[Collected data entries]
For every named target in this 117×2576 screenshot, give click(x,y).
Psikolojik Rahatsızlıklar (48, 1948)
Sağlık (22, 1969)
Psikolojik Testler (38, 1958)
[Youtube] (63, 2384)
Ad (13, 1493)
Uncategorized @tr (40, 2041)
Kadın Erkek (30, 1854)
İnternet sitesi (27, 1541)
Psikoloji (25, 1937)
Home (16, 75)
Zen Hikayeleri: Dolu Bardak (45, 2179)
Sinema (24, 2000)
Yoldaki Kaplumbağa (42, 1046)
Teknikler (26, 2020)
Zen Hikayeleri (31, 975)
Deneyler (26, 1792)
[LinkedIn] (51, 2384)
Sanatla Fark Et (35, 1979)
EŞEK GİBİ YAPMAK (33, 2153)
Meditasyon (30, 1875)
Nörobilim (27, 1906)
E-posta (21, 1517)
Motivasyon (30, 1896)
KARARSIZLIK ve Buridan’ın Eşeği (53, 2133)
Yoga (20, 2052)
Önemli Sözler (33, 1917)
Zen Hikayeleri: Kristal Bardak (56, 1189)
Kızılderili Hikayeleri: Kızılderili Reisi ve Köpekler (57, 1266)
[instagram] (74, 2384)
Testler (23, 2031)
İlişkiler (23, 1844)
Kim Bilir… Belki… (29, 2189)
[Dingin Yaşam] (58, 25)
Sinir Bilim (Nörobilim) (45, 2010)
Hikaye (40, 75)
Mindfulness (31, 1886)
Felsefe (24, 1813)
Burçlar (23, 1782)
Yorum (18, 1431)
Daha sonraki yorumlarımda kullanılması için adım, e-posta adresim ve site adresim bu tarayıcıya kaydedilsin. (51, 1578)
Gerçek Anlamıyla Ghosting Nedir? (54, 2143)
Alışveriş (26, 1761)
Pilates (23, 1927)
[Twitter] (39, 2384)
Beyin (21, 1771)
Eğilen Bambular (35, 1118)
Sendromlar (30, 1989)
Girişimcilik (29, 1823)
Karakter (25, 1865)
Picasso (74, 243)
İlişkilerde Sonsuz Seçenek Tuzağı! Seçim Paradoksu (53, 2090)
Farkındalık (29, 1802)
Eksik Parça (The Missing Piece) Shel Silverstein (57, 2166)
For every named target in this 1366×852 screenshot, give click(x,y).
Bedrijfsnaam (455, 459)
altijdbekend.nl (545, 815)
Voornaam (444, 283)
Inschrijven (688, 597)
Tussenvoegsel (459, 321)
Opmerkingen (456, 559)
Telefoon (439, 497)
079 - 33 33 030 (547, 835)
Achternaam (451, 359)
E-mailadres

## Exercise goal
Set down the preceding data verbatim. Every line belongs in the copy.

## Exercise output
For every named target in this 117×2576 screenshot, give click(x,y).
Psikolojik Rahatsızlıklar (48, 1948)
Sağlık (22, 1969)
Psikolojik Testler (38, 1958)
[Youtube] (63, 2384)
Ad (13, 1493)
Uncategorized @tr (40, 2041)
Kadın Erkek (30, 1854)
İnternet sitesi (27, 1541)
Psikoloji (25, 1937)
Home (16, 75)
Zen Hikayeleri: Dolu Bardak (45, 2179)
Sinema (24, 2000)
Yoldaki Kaplumbağa (42, 1046)
Teknikler (26, 2020)
Zen Hikayeleri (31, 975)
Deneyler (26, 1792)
[LinkedIn] (51, 2384)
Sanatla Fark Et (35, 1979)
EŞEK GİBİ YAPMAK (33, 2153)
Meditasyon (30, 1875)
Nörobilim (27, 1906)
E-posta (21, 1517)
Motivasyon (30, 1896)
KARARSIZLIK ve Buridan’ın Eşeği (53, 2133)
Yoga (20, 2052)
Önemli Sözler (33, 1917)
Zen Hikayeleri: Kristal Bardak (56, 1189)
Kızılderili Hikayeleri: Kızılderili Reisi ve Köpekler (57, 1266)
[instagram] (74, 2384)
Testler (23, 2031)
İlişkiler (23, 1844)
Kim Bilir… Belki… (29, 2189)
[Dingin Yaşam] (58, 25)
Sinir Bilim (Nörobilim) (45, 2010)
Hikaye (40, 75)
Mindfulness (31, 1886)
Felsefe (24, 1813)
Burçlar (23, 1782)
Yorum (18, 1431)
Daha sonraki yorumlarımda kullanılması için adım, e-posta adresim ve site adresim bu tarayıcıya kaydedilsin. (51, 1578)
Gerçek Anlamıyla Ghosting Nedir? (54, 2143)
Alışveriş (26, 1761)
Pilates (23, 1927)
[Twitter] (39, 2384)
Beyin (21, 1771)
Eğilen Bambular (35, 1118)
Sendromlar (30, 1989)
Girişimcilik (29, 1823)
Karakter (25, 1865)
Picasso (74, 243)
İlişkilerde Sonsuz Seçenek Tuzağı! Seçim Paradoksu (53, 2090)
Farkındalık (29, 1802)
Eksik Parça (The Missing Piece) Shel Silverstein (57, 2166)
For every named target in this 1366×852 screenshot, give click(x,y).
Bedrijfsnaam (455, 459)
altijdbekend.nl (545, 815)
Voornaam (444, 283)
Inschrijven (688, 597)
Tussenvoegsel (459, 321)
Opmerkingen (456, 559)
Telefoon (439, 497)
079 - 33 33 030 (547, 835)
Achternaam (451, 359)
E-mailadres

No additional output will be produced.